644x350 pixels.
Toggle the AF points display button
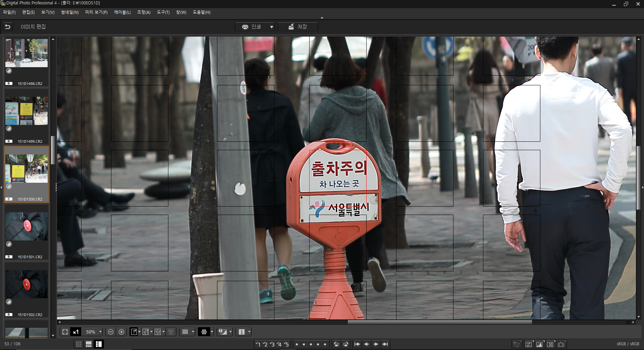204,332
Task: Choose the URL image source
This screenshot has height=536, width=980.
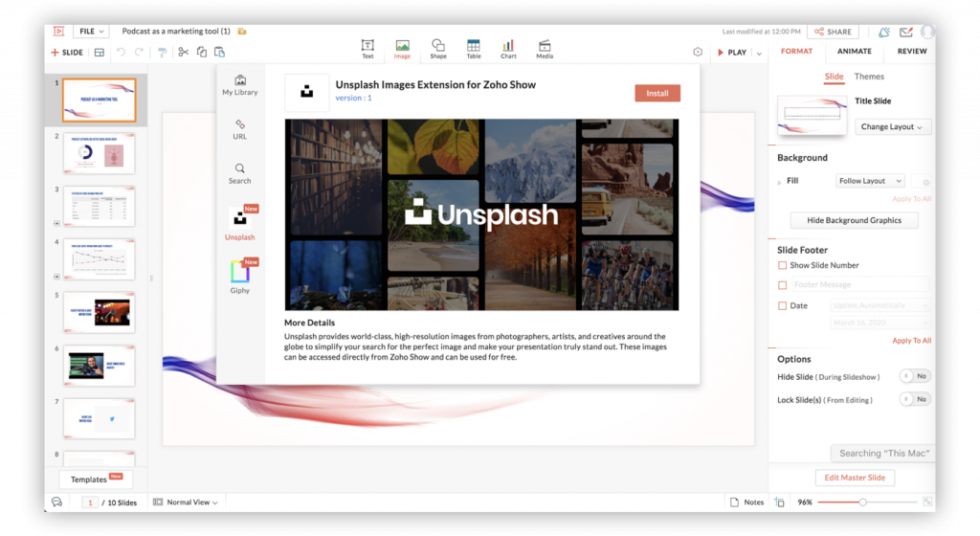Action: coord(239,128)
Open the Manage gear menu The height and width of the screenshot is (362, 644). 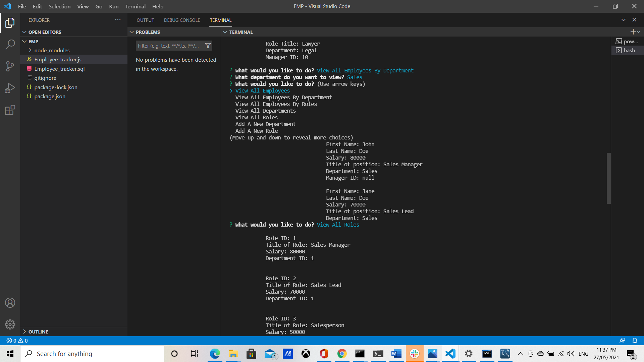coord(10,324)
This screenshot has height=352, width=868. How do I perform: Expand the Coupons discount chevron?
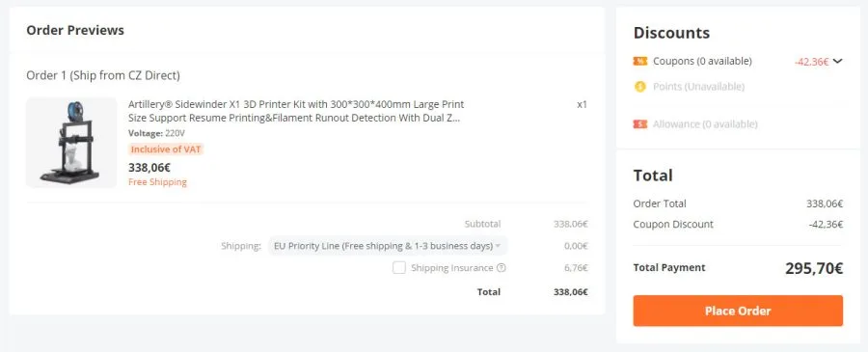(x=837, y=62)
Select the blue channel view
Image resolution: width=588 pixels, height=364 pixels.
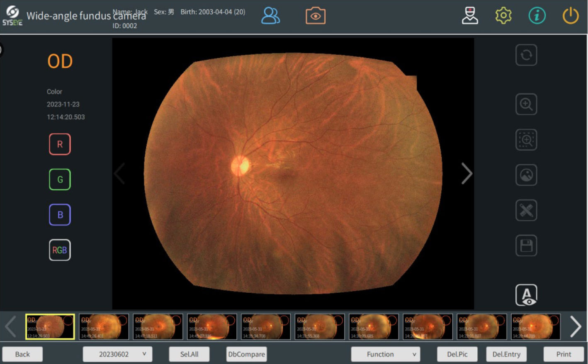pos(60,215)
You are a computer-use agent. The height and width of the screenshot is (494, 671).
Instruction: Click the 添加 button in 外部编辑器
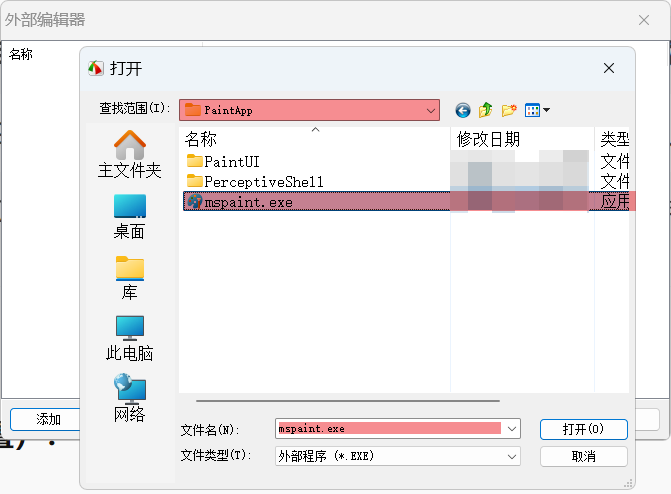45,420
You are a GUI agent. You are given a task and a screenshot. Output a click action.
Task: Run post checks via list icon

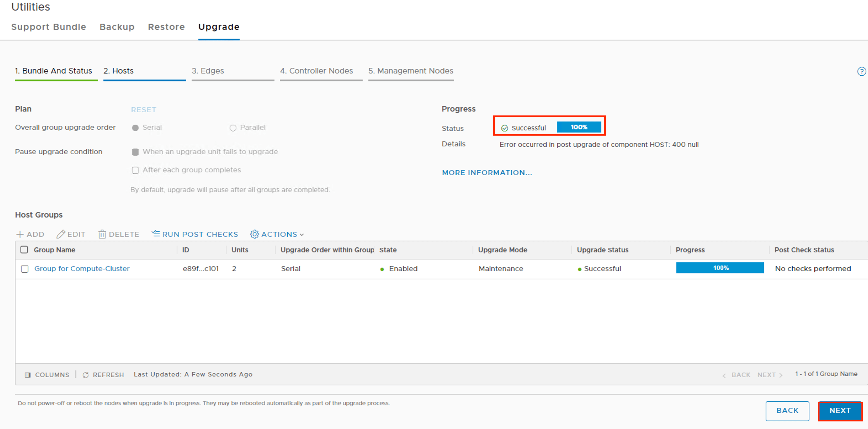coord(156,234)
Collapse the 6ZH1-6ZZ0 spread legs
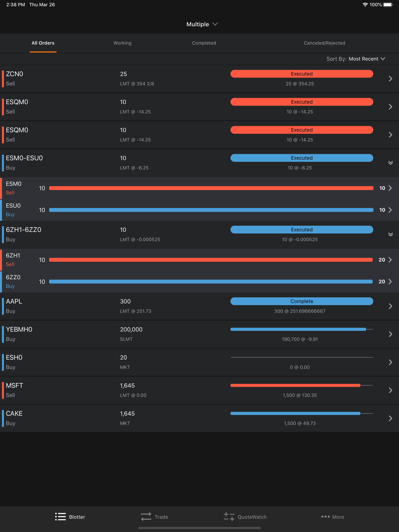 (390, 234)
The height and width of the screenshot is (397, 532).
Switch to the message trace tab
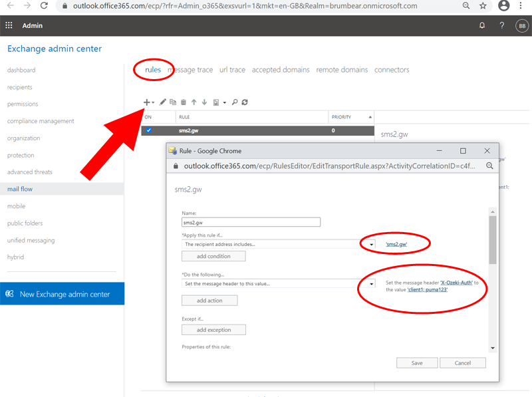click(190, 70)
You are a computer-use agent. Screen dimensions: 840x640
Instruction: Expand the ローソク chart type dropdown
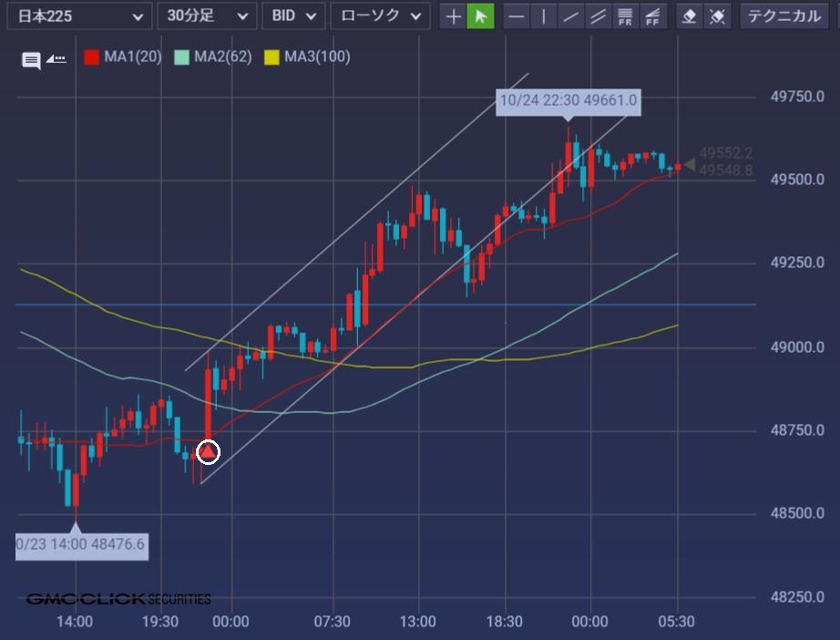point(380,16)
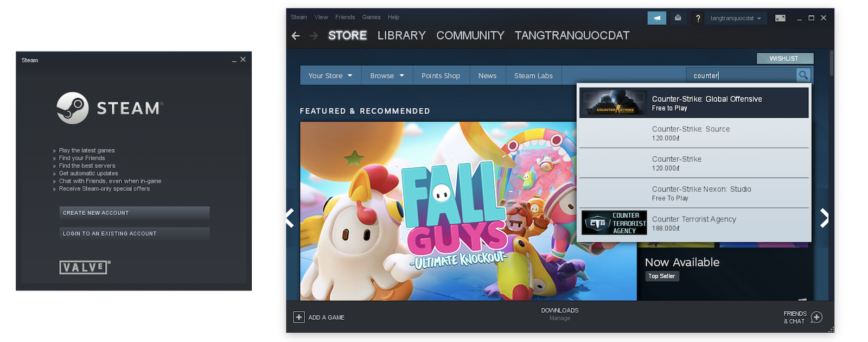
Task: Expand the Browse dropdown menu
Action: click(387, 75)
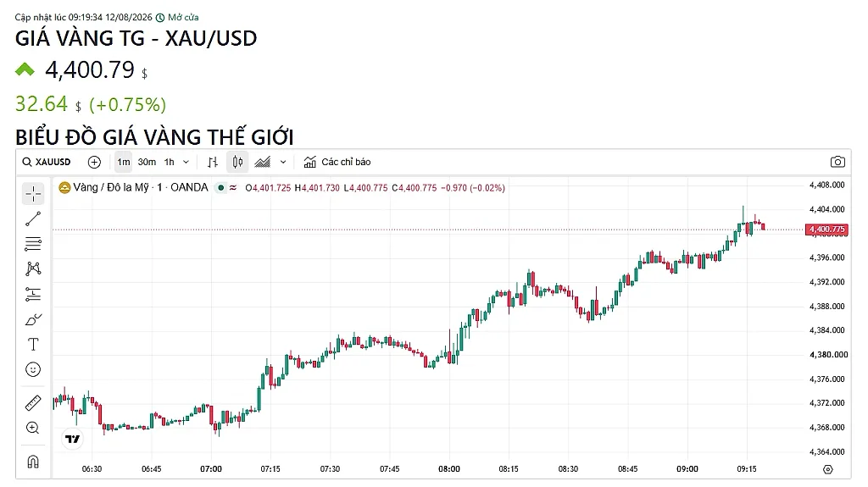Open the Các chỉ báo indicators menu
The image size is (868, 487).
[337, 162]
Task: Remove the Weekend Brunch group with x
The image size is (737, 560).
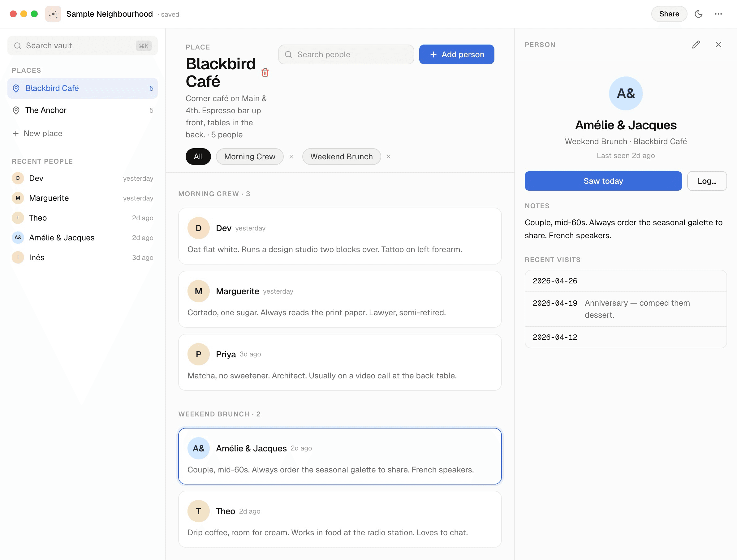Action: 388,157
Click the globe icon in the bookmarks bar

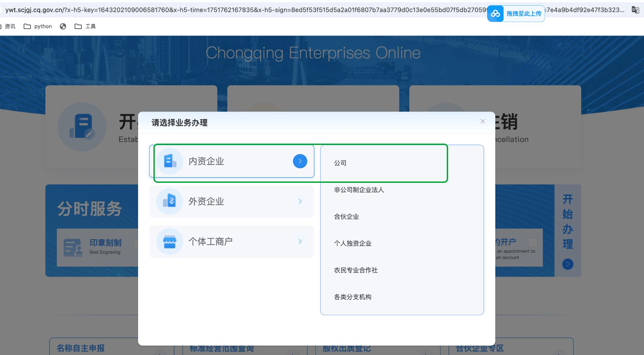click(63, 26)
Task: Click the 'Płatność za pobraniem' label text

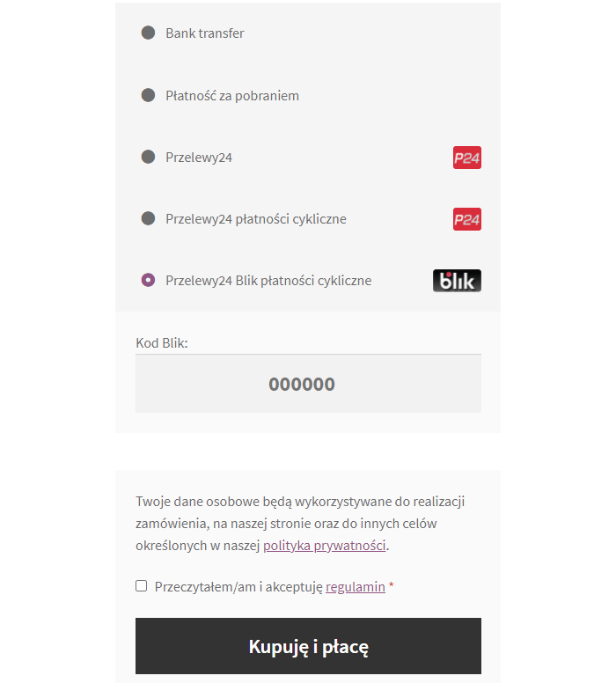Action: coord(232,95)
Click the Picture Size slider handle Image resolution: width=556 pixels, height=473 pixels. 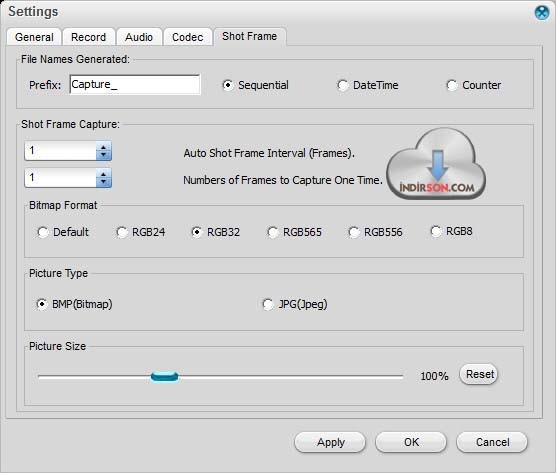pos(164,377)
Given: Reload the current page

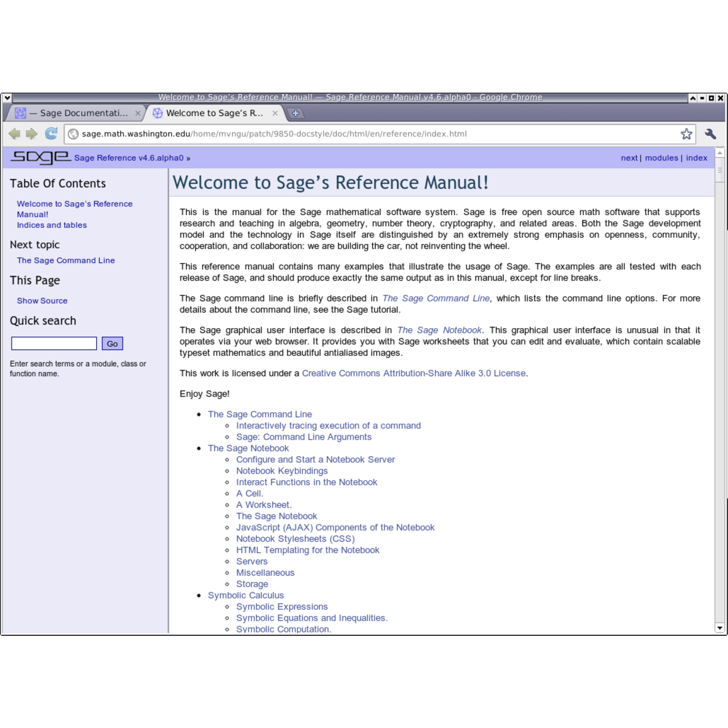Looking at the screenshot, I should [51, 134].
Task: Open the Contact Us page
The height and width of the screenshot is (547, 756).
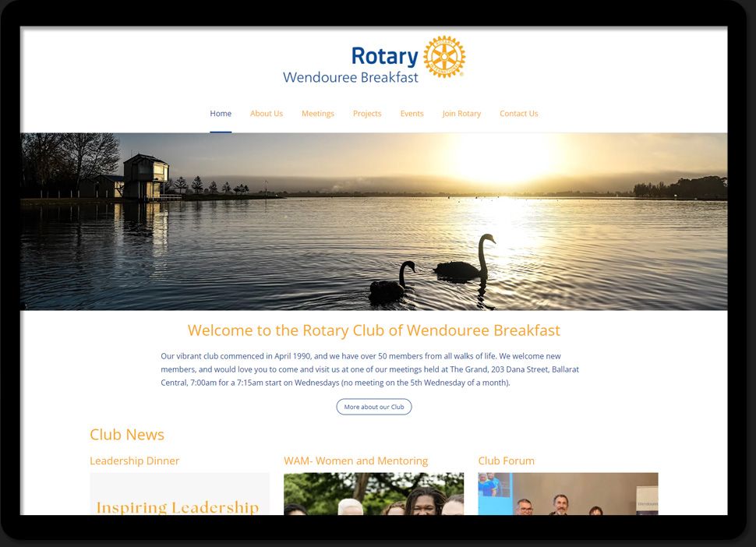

_WRITTEN TASK_
Arrange the rows above as a Markdown table with the columns "No." and "Line", one line per table row, numbered in order and with blank lines left out. Start at the line containing "This screenshot has height=352, width=868.", end at the line containing "click(190, 70)", and leave the pictures out.

_WRITTEN ANSWER_
| No. | Line |
|---|---|
| 1 | This screenshot has height=352, width=868. How do I perform: Expand the Coupons discount chevron? |
| 2 | (x=837, y=62) |
| 3 | Select the blue channel view |
| 4 | Image resolution: width=588 pixels, height=364 pixels. |
| 5 | pos(60,215) |
| 6 | You are a computer-use agent. The height and width of the screenshot is (494, 671). |
| 7 | Instruction: Click the 添加 button in 外部编辑器 |
| 8 | 45,420 |
| 9 | You are a GUI agent. You are given a task and a screenshot. Output a click action. |
| 10 | Task: Run post checks via list icon |
| 11 | coord(156,234) |
| 12 | Collapse the 6ZH1-6ZZ0 spread legs |
| 13 |  (390, 234) |
| 14 | The height and width of the screenshot is (397, 532). |
| 15 | Switch to the message trace tab |
| 16 | click(190, 70) |